Yemin nedir? Yeminin hükmü nedir? Yeminin çeşitleri neler? İslam’da yemin etmek nedir? Yeminin kefareti nedir?

Yemin sözlükte, “kuvvet ve sağ el” demektir. Dinî terim olarak, “sözü, Allah’ın adını anarak kuvvetlendirmek”tir.

Yeminin Çeşitleri

Yemin üç çeşittir:

Yemini Gamûs: Geçmiş veya şimdiki zamana ait bir iş üzerine bilerek yalan yere yemin etmektir. Bu yemin, sahibini günaha daldırdığı için bu adı almıştır. Böyle bir yemin büyük günahtır.

Bu çeşit yemin için keffaret yoktur. Çünkü bunun günahı keffaretle affolunmaz. Tevbe ve istiğfar edilmesi gerekir. Şayet bu yemin ile bir başkasının hakkı elinden alınmış ise bu hak sahibine geri verildikten ve ondan helallik alındıktan sonra Allah’tan af dilemek gerekir.

Yemini Mun’akide: Geleceğe ait bir şeyi yapmak veya yapmamak üzere yapılan yemindir. “Vallahi şu işi yapmayacağım” veya “Vallahi şu işi yapacağım” gibi. Bu çeşit yemin, yerine getirilmezse keffaret gerekir. Yapılması veya yapılmaması yemin edilen işin, farz, vacib, günah veya mübah olması arasında, keffaret ödenmesi açısından bir fark yoktur.
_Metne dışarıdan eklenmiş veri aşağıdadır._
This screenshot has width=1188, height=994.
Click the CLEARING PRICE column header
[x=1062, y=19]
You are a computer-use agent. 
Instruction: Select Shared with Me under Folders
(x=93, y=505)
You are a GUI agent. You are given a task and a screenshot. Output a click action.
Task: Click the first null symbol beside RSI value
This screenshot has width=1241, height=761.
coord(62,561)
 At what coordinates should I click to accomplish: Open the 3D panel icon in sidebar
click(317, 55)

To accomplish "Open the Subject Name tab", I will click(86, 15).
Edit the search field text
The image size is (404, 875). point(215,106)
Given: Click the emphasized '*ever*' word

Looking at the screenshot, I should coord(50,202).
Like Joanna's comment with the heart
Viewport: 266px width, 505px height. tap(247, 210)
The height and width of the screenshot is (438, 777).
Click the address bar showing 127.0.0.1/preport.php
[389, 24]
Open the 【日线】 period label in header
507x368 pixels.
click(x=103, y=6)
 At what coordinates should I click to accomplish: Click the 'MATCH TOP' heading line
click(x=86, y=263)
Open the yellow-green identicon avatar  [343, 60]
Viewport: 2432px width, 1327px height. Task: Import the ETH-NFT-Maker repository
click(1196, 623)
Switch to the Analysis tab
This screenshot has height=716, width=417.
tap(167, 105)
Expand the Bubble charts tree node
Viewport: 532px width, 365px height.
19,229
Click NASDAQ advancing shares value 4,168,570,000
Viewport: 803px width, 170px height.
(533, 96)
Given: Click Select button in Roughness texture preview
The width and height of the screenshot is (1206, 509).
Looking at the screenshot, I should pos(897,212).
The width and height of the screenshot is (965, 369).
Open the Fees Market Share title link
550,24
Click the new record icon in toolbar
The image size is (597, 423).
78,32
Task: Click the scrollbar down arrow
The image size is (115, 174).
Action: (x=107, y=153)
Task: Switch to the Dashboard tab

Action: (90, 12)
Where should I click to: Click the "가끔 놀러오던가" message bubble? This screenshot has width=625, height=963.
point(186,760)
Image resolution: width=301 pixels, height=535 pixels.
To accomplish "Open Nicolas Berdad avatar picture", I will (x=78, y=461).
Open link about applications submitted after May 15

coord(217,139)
Ancak, “Vallahi bugün öğle namazını kılacağım” gibi farz olan bir işi yapmaya veya, “vallahi bundan böyle içki içmeyeceğim” gibi haram olan bir şeyi yapmamaya yemin eden kimsenin bu yeminini bozmaması gerekir.

Nitekim Peygamberimiz;

“Kim Allah’a itaat etmeyi nezrederse (adayacak olursa, sözünde dursun ve) Allah’a itaat etsin. Kim de, Allah’a karşı gelmeyi adarsa ona karşı gelmesin.” buyurmuştur.

Şayet “Vallahi Ramazan ayında oruç tutmayacağım”, veya “vallahi içki içeceğim” gibi dinen yapılması gerekli bir görevi terk etmeye veya günah olan bir işi yapmaya yemin ederse, hemen yeminini bozup keffaret vermesi gerekir. Çünkü böyle yemin yapmak günahtır. Peygamberimiz şöyle buyurmuşlardır:

“Her kim bir şeye yemin eder de başkasını ondan daha hayırlı görürse, hemen o hayırlı işi yapsın, yeminini bozduğu için de keffaret versin.”

Eğer, “Vallahi nafile namaz kılmayacağım, vallahi hasta ziyaretine gitmeyeceğim” gibi mendub olan bir işi yapmamaya veya “namaz kılarken sağa sola bakacağım” gibi mekruh olan işi yapmaya yemin ederse, uygun olan mendub olan işi yapması ve mekruh olan işi yapmamak suretiyle yeminini bozup keffaret vermesidir. Şayet, “Vallahi şu eve girmeyeceğim. Vallahi şu yemeği yemeyeceğim” gibi mübah olan bir işi yapmamaya yemin ederse, uygun olan, bu yemini bozmamasıdır.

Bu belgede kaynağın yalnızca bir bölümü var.